## Data supplied

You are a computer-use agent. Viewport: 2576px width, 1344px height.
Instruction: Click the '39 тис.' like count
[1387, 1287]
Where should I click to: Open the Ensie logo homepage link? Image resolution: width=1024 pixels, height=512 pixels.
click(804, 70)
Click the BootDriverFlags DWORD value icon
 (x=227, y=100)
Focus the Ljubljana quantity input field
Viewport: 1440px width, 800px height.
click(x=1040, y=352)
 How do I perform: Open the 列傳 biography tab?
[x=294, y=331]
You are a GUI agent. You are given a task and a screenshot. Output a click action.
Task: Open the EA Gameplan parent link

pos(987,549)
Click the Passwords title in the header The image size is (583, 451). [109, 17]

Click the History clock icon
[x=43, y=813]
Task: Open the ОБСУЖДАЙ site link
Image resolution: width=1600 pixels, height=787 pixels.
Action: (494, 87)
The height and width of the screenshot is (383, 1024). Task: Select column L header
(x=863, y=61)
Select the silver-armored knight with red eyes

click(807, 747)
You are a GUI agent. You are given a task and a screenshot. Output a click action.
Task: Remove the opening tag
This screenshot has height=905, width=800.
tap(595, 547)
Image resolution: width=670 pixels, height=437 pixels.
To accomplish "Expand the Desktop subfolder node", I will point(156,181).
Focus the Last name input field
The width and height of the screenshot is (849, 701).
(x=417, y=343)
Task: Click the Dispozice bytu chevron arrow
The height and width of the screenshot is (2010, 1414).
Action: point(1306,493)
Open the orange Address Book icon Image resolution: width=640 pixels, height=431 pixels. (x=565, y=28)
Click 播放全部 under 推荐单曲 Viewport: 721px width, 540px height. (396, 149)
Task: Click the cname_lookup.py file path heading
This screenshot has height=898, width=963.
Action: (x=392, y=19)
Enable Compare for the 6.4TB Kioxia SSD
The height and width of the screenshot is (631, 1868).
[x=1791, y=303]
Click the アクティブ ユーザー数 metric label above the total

## Exercise goal
In the records above, return precisely the line containing "Enable Compare for the 6.4TB Kioxia SSD" and each line that comes after it, up to the final one.

## Your solution
Enable Compare for the 6.4TB Kioxia SSD
The height and width of the screenshot is (631, 1868).
[x=1791, y=303]
Click the アクティブ ユーザー数 metric label above the total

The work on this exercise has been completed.